___ Records to use

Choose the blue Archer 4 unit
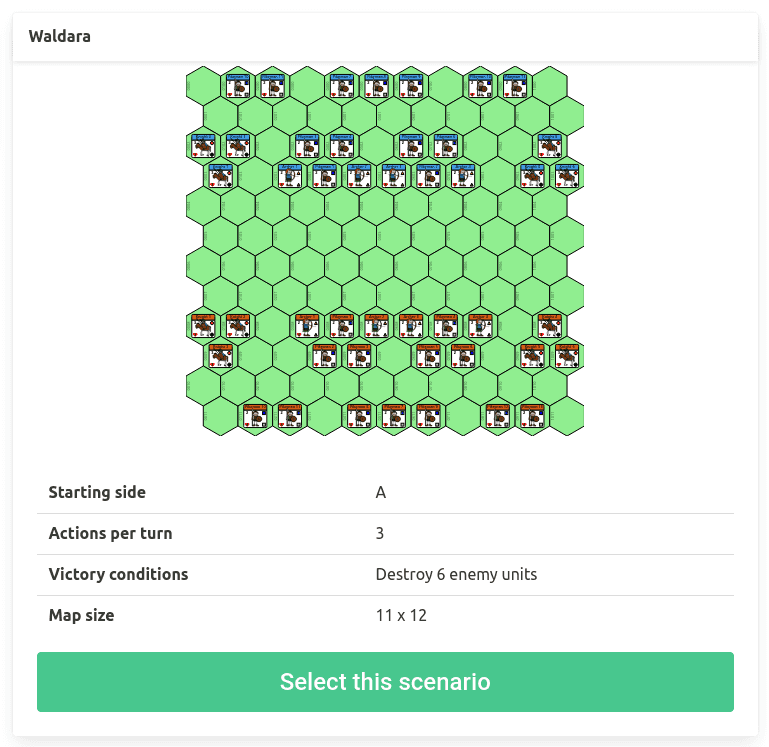The width and height of the screenshot is (769, 747). 462,176
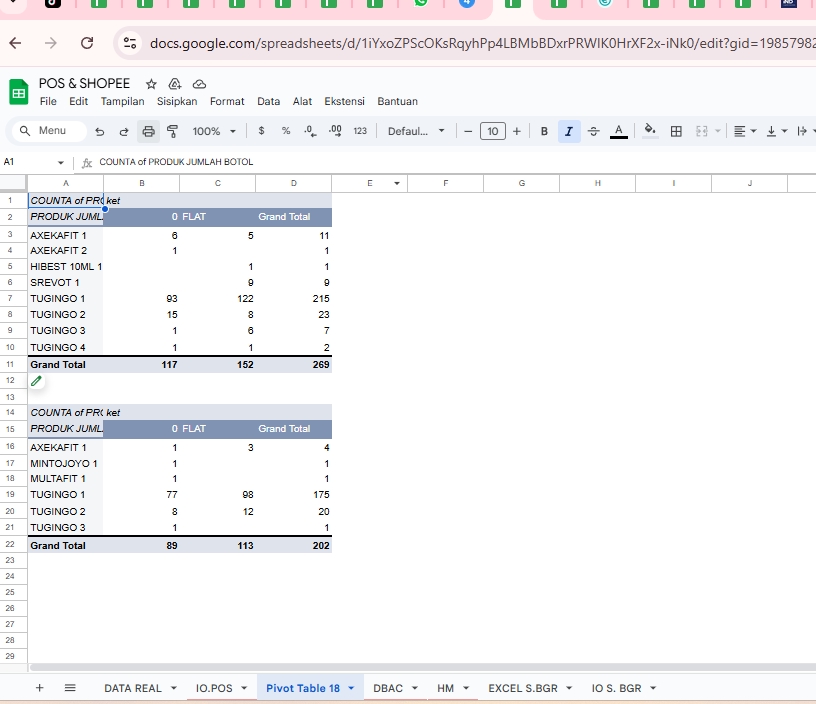The width and height of the screenshot is (816, 704).
Task: Open the font family dropdown
Action: (x=415, y=130)
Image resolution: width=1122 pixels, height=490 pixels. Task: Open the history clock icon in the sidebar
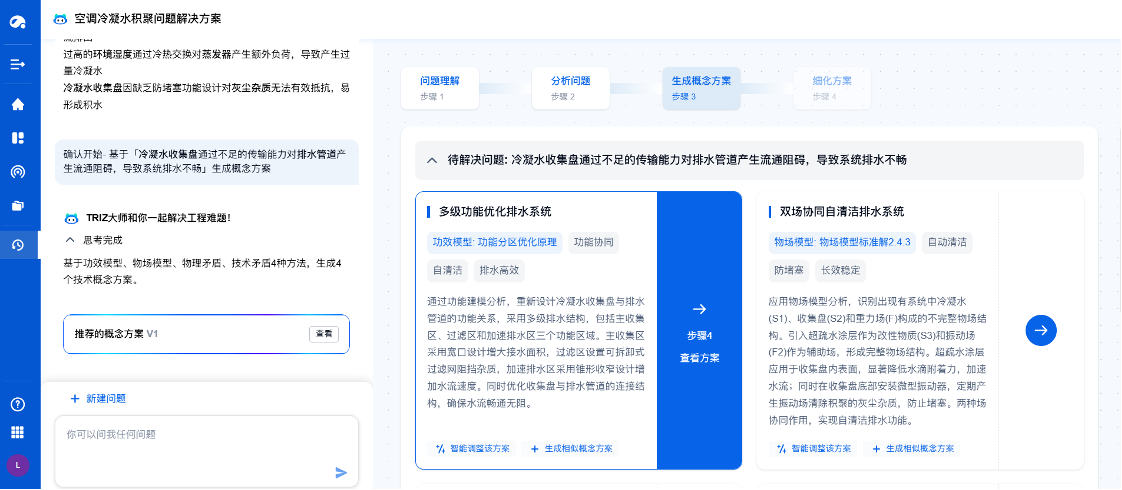click(18, 245)
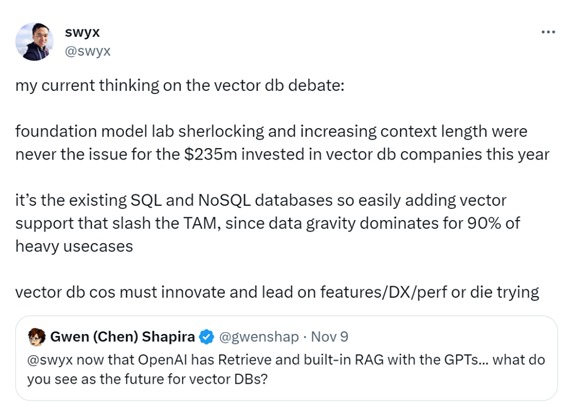Click the blue verified checkmark badge
The image size is (567, 408).
206,337
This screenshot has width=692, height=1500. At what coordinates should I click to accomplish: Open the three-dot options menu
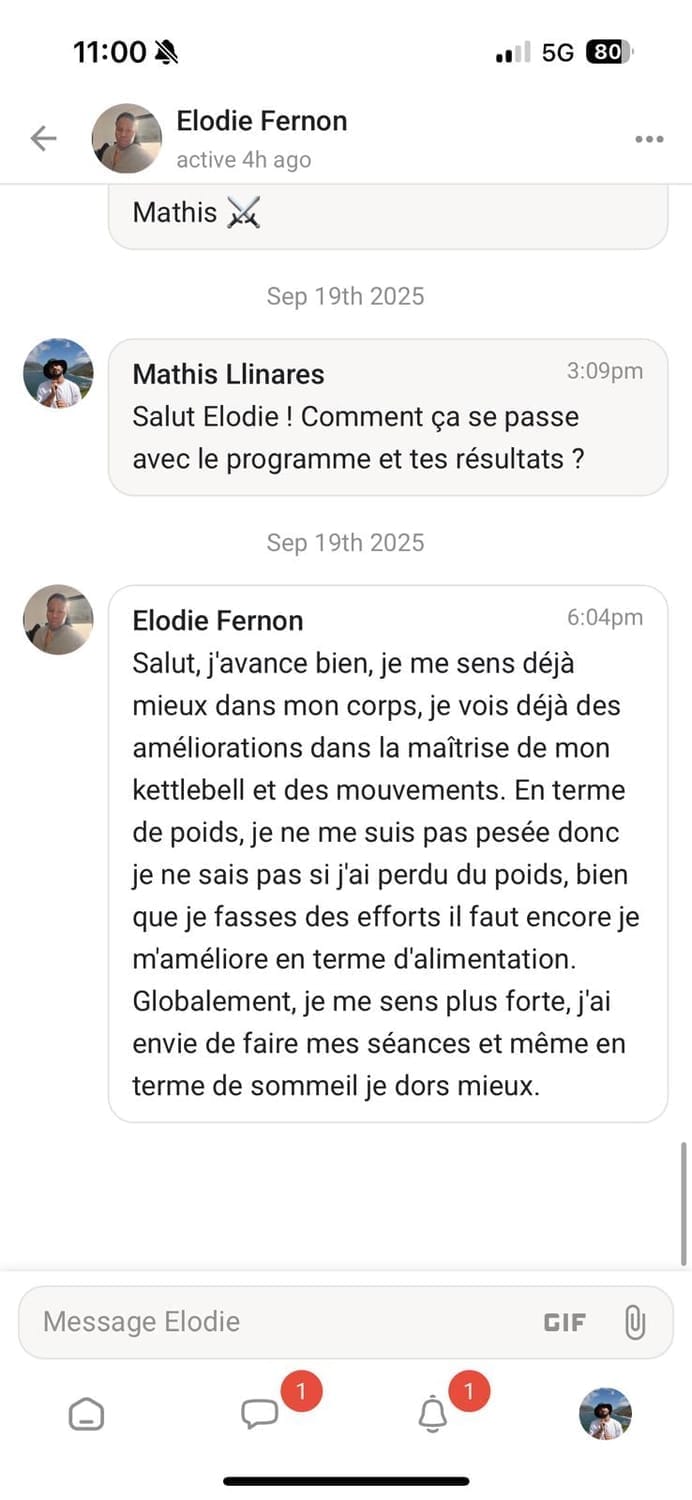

______

(Prompt): Each line of the data must be restated exactly, and the pictures must be left out.

(Solution for this exercise):
Choose the blue Archer 4 unit
The width and height of the screenshot is (769, 747). 462,176
The width and height of the screenshot is (816, 704).
Task: Open the font family dropdown
Action: (x=415, y=130)
Image resolution: width=1122 pixels, height=490 pixels. Task: Open the history clock icon in the sidebar
click(18, 245)
Click the blue verified checkmark badge
The image size is (567, 408).
206,337
This screenshot has width=692, height=1500. At what coordinates should I click to accomplish: Open the three-dot options menu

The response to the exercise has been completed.